(WORKING DATA)
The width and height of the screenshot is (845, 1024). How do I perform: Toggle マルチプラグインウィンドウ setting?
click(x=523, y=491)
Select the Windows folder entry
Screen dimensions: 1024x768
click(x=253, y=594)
(End WORKING DATA)
TASK STATEMENT
Retype all the data. Nothing may be left out or altered.

RESULT
The width and height of the screenshot is (845, 1024). How do I perform: Toggle マルチプラグインウィンドウ setting?
click(x=523, y=491)
Select the Windows folder entry
Screen dimensions: 1024x768
click(x=253, y=594)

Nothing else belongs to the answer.